Bachmut – Kiew hat russische Behauptungen zu einer angeblichen Eroberung des Zentrums der seit Monaten umkämpften ostukrainischen Stadt Bachmut als "Falschinformation" zurückgewiesen. Polen lieferte unterdessen erste Kampfjets MiG-29 aus sowjetischer Produktion an die Ukraine. Sie seien nützlich für die Ukraine, "um unser aller Sicherheit zu verteidigen", sagte Marcin Przydacz, ein Berater des polnischen Präsidenten Andrzej Duda, am Montag im Radiosender RMF FM.

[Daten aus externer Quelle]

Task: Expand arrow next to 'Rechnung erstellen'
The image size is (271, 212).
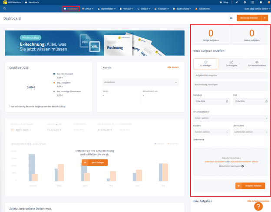Action: click(x=265, y=18)
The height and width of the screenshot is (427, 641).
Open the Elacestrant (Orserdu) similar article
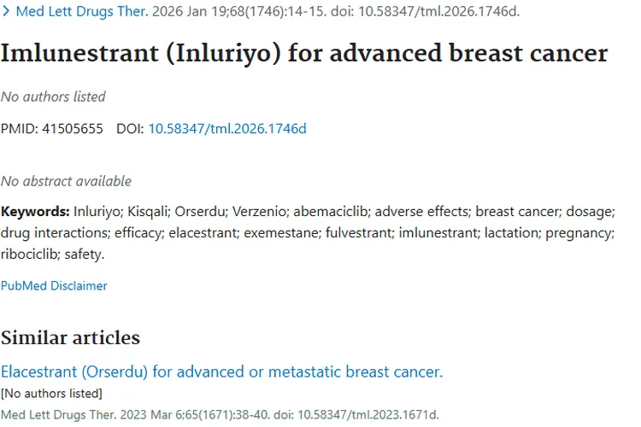click(x=221, y=372)
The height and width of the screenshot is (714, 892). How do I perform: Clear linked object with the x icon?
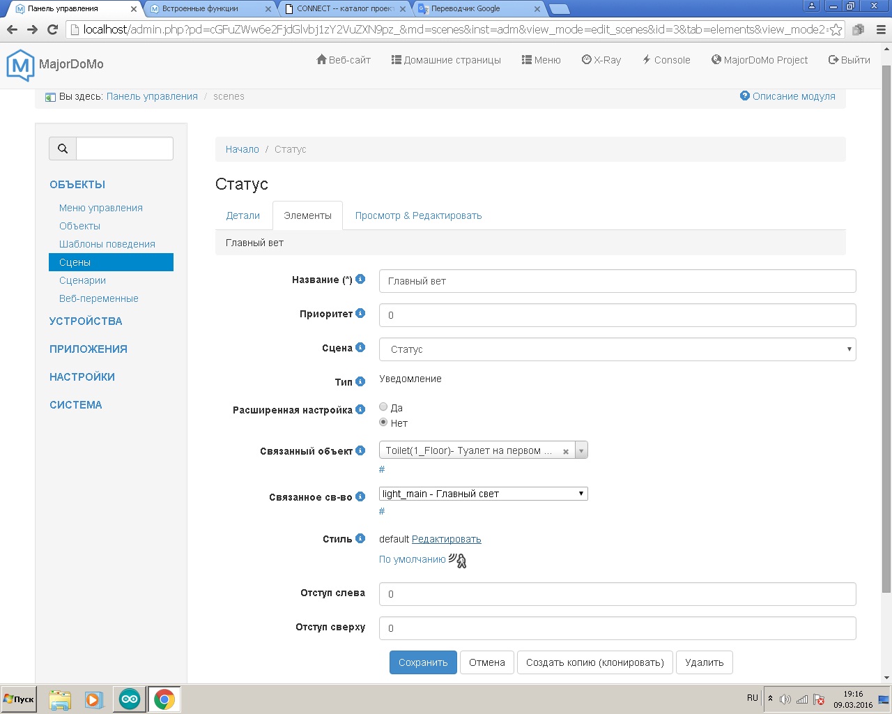click(x=566, y=451)
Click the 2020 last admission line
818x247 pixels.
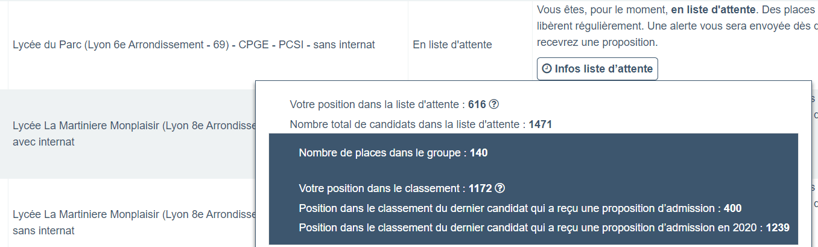pos(531,228)
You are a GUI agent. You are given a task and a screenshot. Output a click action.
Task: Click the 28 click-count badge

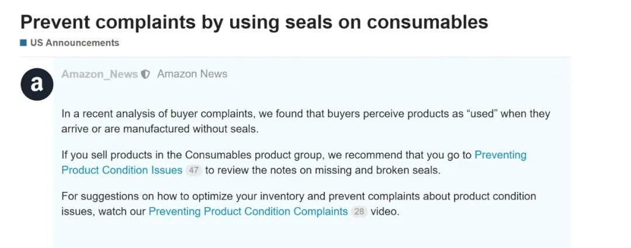(x=359, y=212)

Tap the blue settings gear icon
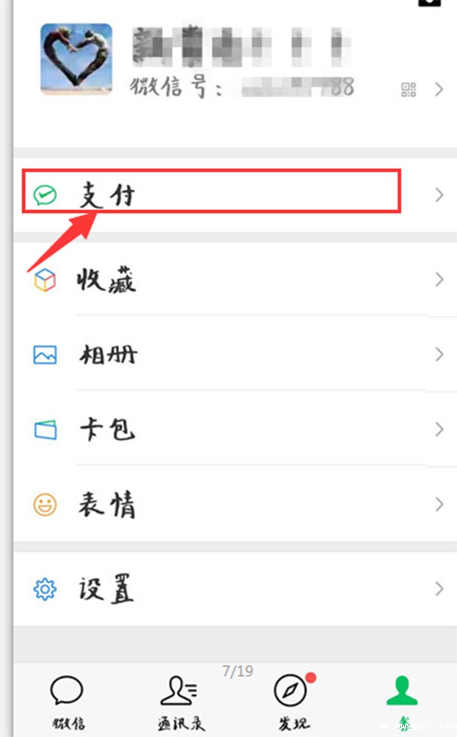tap(45, 589)
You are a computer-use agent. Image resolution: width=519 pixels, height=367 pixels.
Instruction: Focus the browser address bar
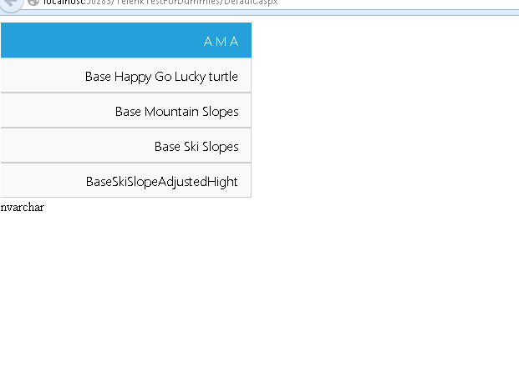334,3
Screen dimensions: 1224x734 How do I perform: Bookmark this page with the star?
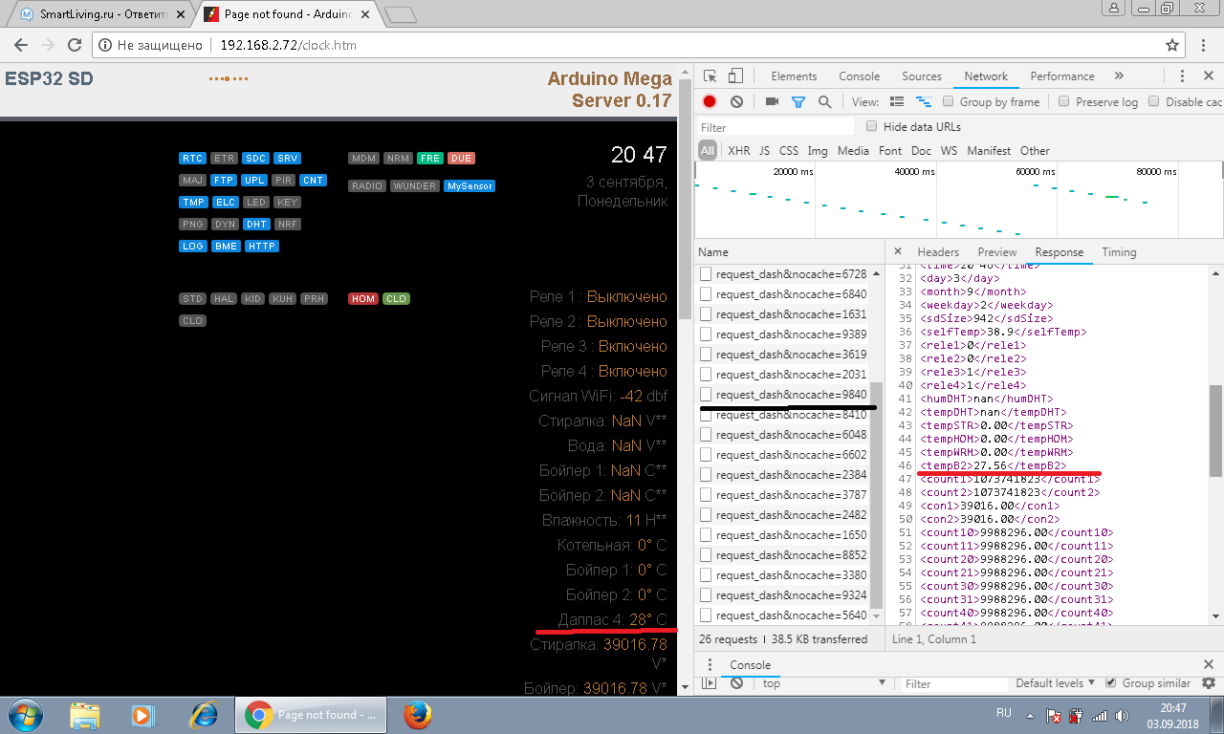(1172, 45)
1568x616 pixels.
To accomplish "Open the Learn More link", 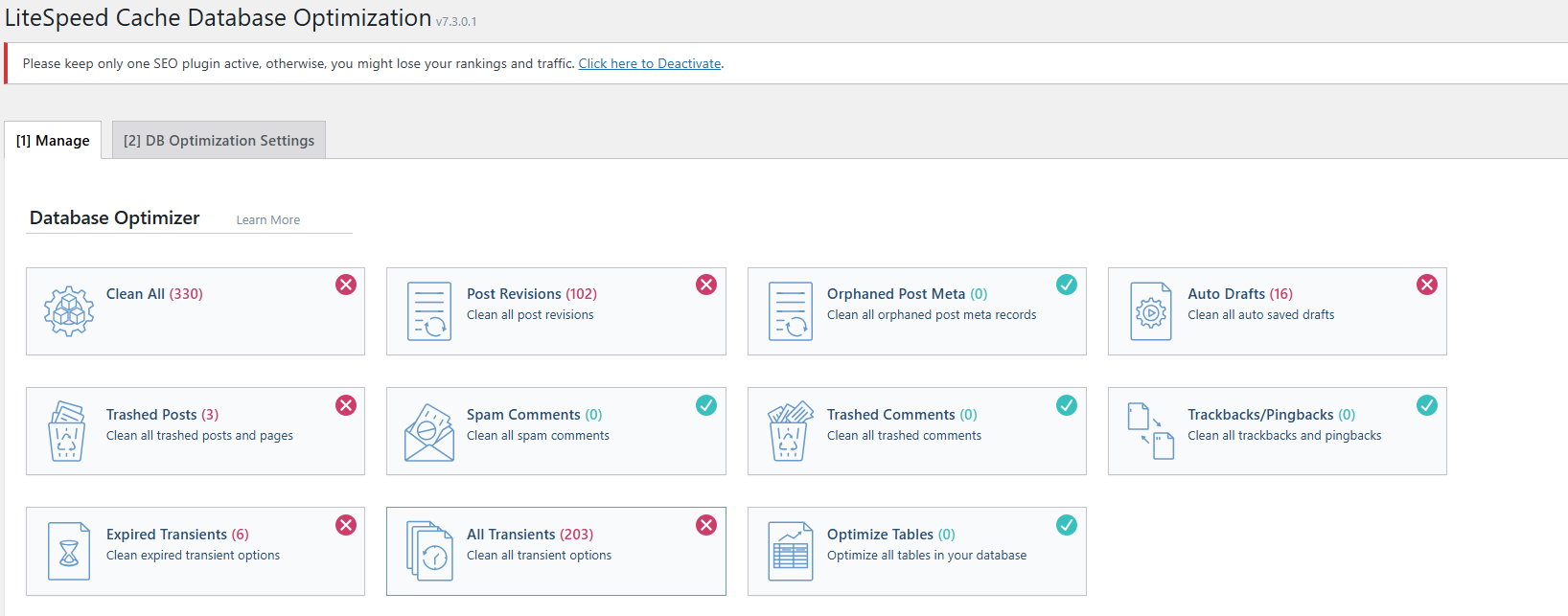I will [x=268, y=220].
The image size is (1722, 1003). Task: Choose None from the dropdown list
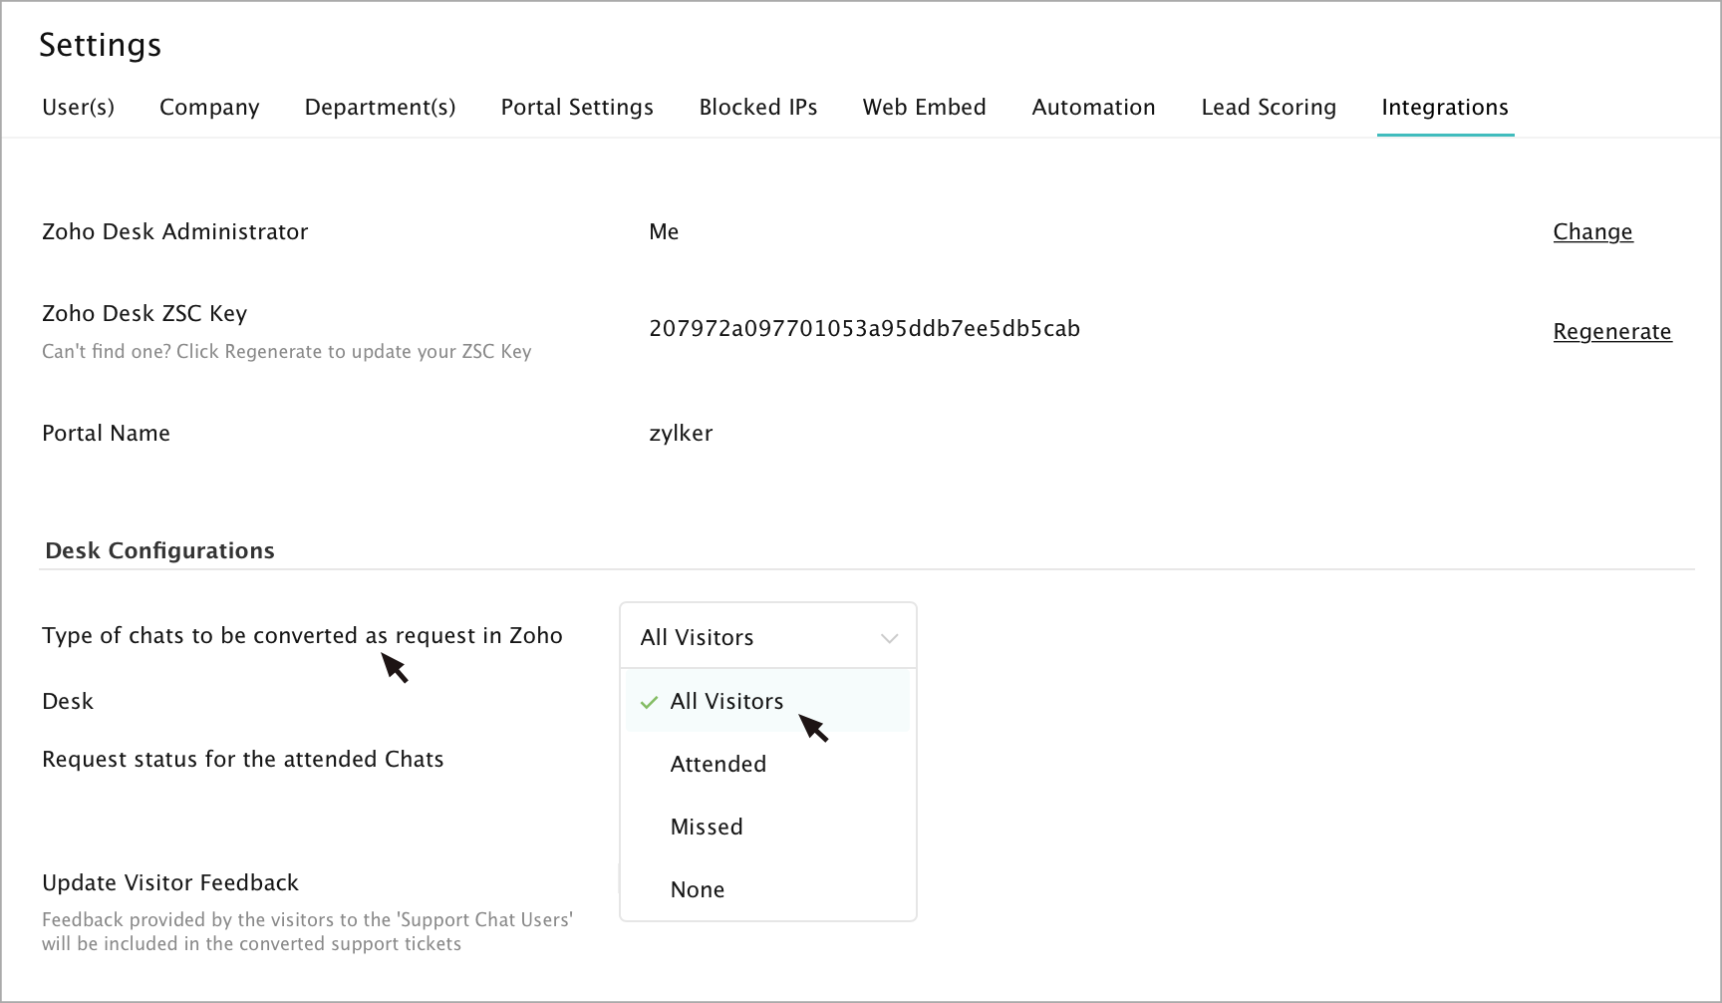click(x=698, y=890)
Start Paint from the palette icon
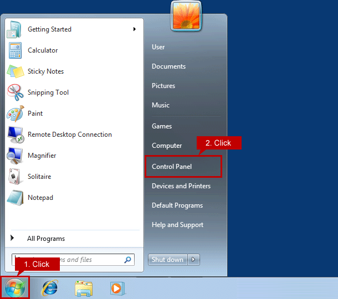This screenshot has height=299, width=338. pos(15,114)
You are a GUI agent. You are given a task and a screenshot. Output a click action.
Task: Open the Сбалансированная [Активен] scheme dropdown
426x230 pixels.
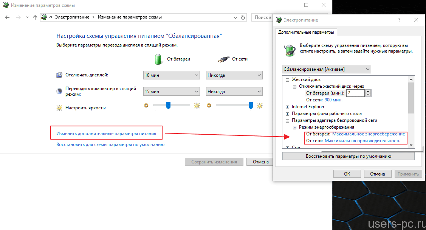coord(327,69)
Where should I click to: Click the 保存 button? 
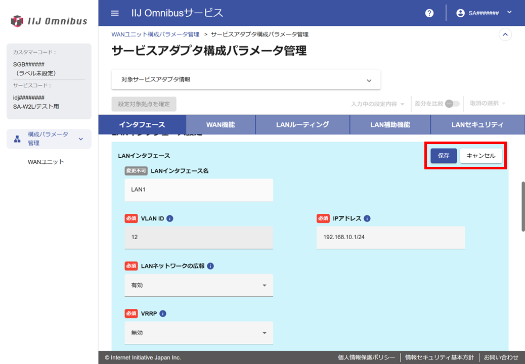[x=444, y=156]
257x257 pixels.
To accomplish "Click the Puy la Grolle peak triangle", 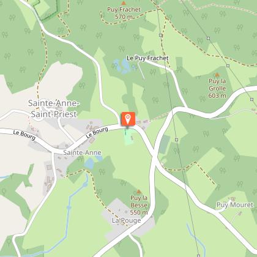I will 217,75.
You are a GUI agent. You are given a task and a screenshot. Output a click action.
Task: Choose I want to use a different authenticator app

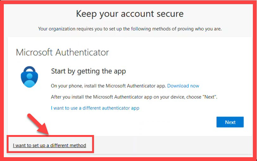coord(95,108)
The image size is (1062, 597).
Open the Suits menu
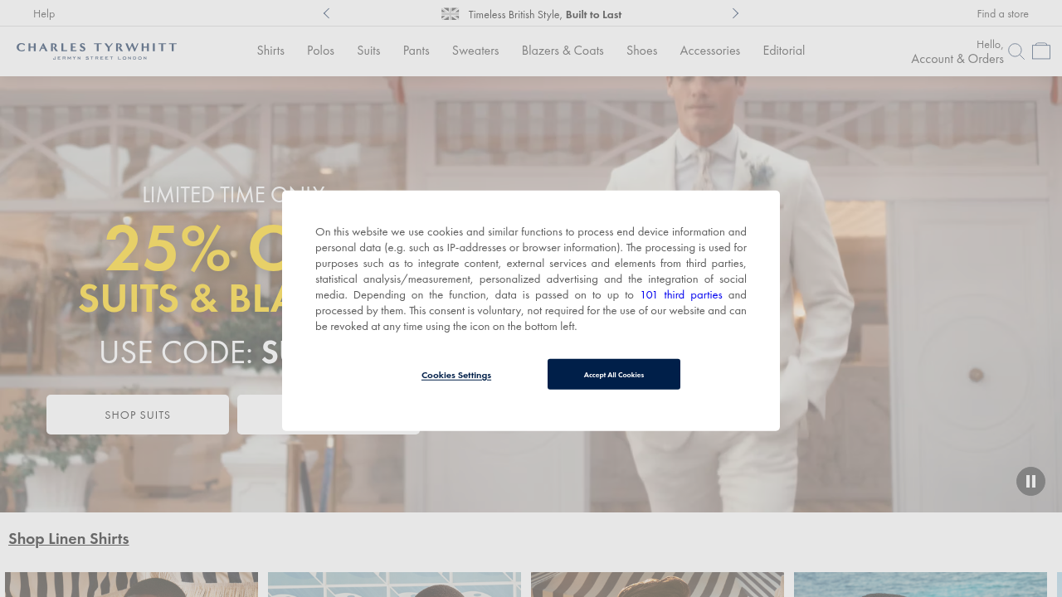(368, 51)
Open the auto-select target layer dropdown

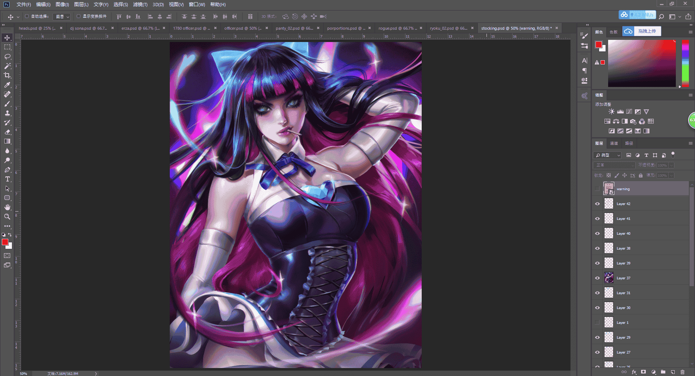(62, 17)
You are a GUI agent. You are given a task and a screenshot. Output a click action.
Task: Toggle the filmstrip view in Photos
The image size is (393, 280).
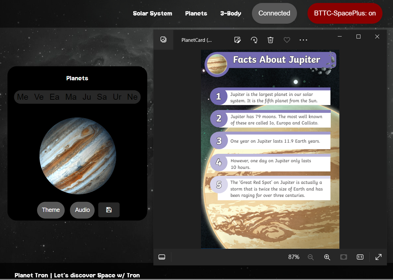(x=162, y=257)
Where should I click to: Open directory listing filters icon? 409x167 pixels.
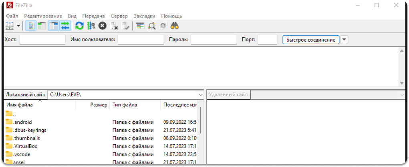tap(140, 26)
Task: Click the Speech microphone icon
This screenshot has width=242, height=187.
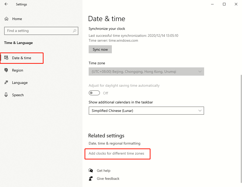Action: pos(6,95)
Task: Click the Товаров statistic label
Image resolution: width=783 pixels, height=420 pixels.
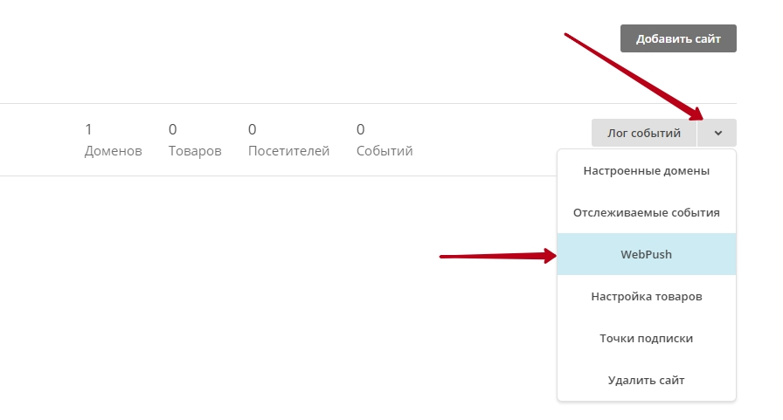Action: click(x=195, y=151)
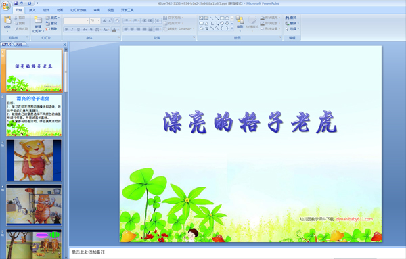Toggle italic formatting

(72, 30)
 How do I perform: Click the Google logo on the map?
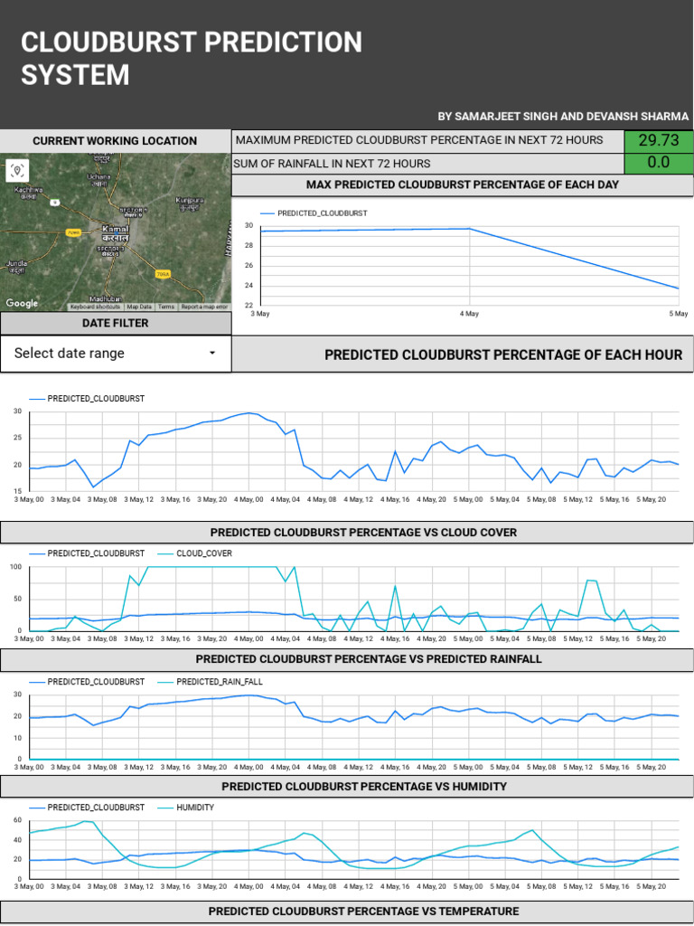(22, 304)
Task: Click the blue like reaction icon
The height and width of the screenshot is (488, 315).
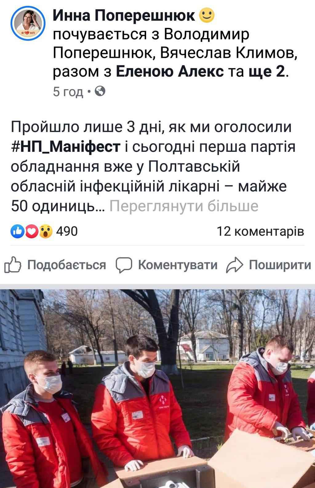Action: [x=17, y=231]
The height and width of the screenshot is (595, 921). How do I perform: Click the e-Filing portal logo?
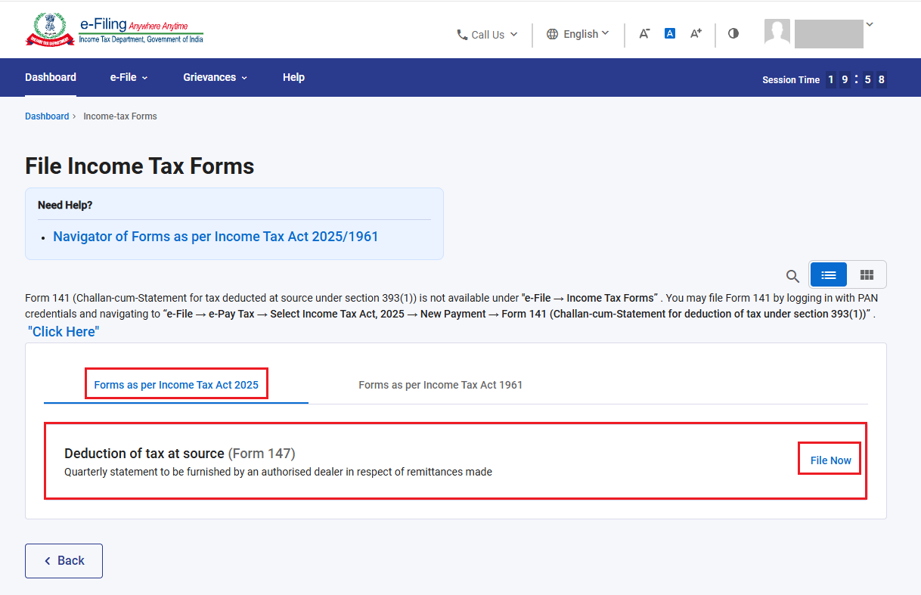coord(114,29)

"Reagiert besonnen auf die Falschinformationen derjenigen, die sich "Siege" ausdenken, die es in Wirklichkeit nicht gibt", schrieb der Chef des ukrainischen Präsidentenbüros in Kiew, Andrij Jermak, am Montag beim Nachrichtenkanal Telegram. Zuvor hatte der Chef der russischen Privatarmee Wagner, Jewgeni Prigoschin, in einem Video behauptet, dass die russische Flagge auf dem Gebäude der Stadtverwaltung gehisst worden sei. Damit sei die Stadt mit ehemals über 70.000 Einwohnern im juristischen Sinne erobert worden, sagte er. Auch das russische Verteidigungsministerium hat keine Einnahme der strategisch wichtigsten Stadt im Gebiet Donezk bestätigt. Die ukrainische Armee wehrte nach eigenen Angaben mehr als 20 Angriffe auf Bachmut ab. Die Stadt sei weiter heftig umkämpft, erklärte der ukrainische Generalstab am Montag.
📽️ Video | Weiter heftige Kämpfe um Bachmut
Indes ließ Russland nach ukrainischen Angaben zwölf Ukrainer frei. Es handle sich um zehn Soldaten und zwei Zivilisten, teilte der für Kriegsgefangene zuständige ukrainische Koordinationsstab am Montag im Nachrichtenkanal Telegram mit. Die Zivilisten seien aus dem Dorf Lypzi im Gebiet Charkiw und der Hafenstadt Mariupol im Donezker Gebiet. Die Soldaten seien bei Kämpfen in den Gebieten Donezk und Luhansk in Kriegsgefangenschaft geraten. Fünf der zwölf Freigelassenen sind demnach Schwerverletzte. Zuvor hatte Kiew fünf schwer verwundete Russen in deren Heimat überstellt. Kiew wirft Moskau vor, seiner Verpflichtung aus den Genfer Abkommen zur Freilassung aller Schwerverletzten nicht nachzukommen.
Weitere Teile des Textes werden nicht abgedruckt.